RÉFLEXIONS SUR LA PIÈCE
Cette phrase à elle seule pourrait résumer LE LAVEUR DE VISAGES de Fabrice Melquiot. Il s’agit bien d’une pièce qui met en balance le monde tel qu’il se donne au regard du passant pressé, le monde tel que régi par les puissants, et le monde invisible, souterrain, le monde plus mystérieux qui est comme l’homme : sensible, fragile, impalpable. Et c’est un homme qui est passé d’un monde à l’autre qui nous parle tout au long de ce monologue. Samuel Simorgh. Un ex trader qui a tout perdu et qui en a profité pour se réinventer voleur de voiture. Avant il « tirait les courbes vers le haut ». Maintenant il emprunte des voitures pour les retaper et pour les remettre à leur place juste pour voir la tête du type :
« Je vais te rendre ta bagnole - comme un outil dont on a eu besoin et on le rend - à l’endroit exact où je l’ai empruntée».
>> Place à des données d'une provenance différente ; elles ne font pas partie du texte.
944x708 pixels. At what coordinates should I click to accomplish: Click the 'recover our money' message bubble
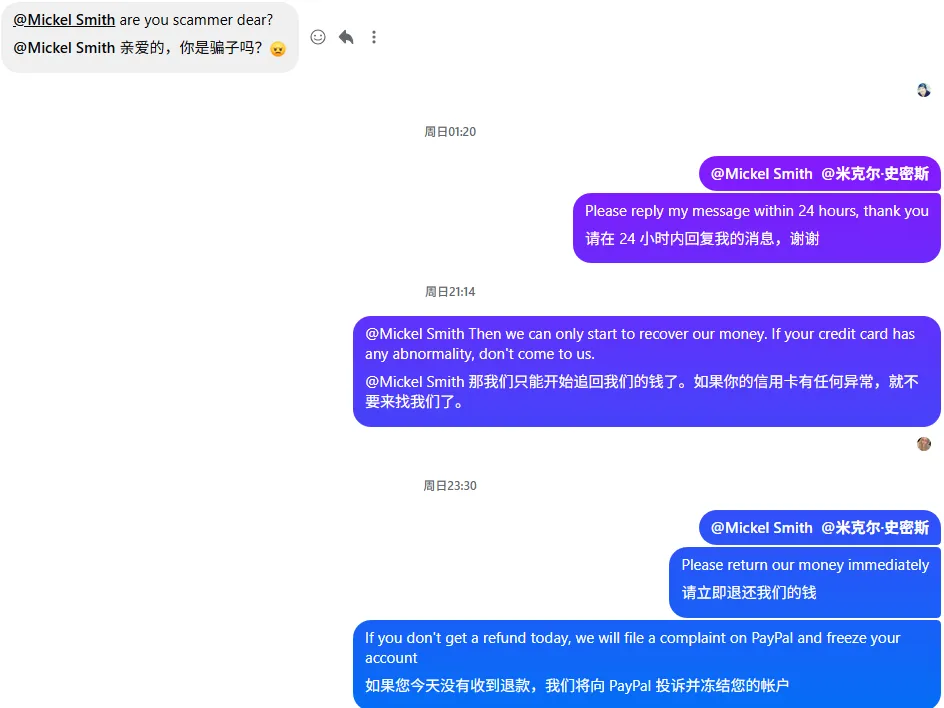(x=647, y=371)
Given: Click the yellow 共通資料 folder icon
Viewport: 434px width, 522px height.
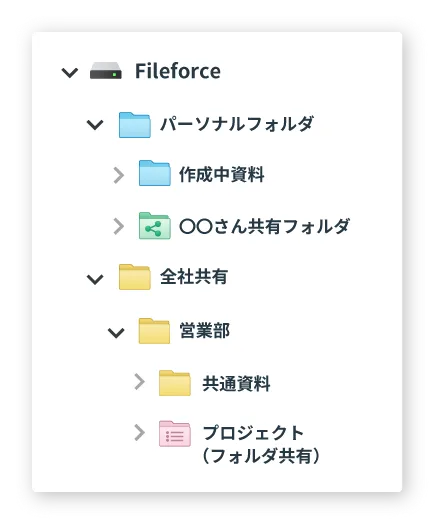Looking at the screenshot, I should [175, 383].
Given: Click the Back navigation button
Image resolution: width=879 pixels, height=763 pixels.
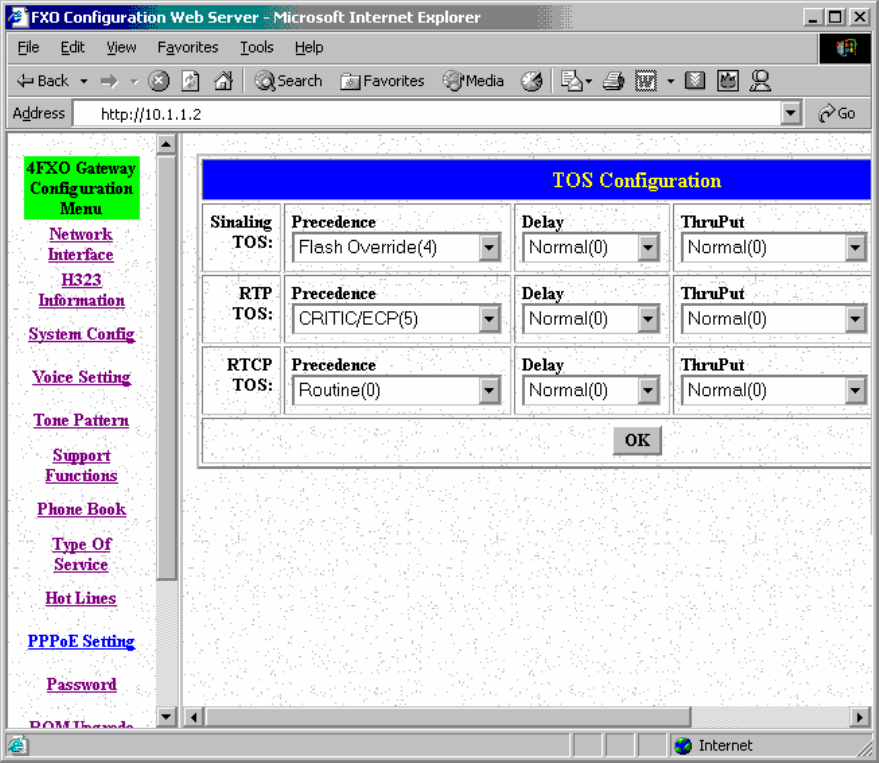Looking at the screenshot, I should click(x=43, y=81).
Entre l’ancien Samuel et le nouveau il y a la faillite. La faillite manifestée par une erreur boursière. Mais c’est avant tout la faillite d’un monde, celui dans lequel il avait ses repères, la faillite d’un monde qu’il a épuisé et qui l’a épuisé. Il n’avait plus rien à apprendre de ce monde.D’ailleurs au fond il ne vivait pas vraiment :
« Les naissances parfois c’est comme les bombes, on les retarde. Je suis né de la dernière pluie».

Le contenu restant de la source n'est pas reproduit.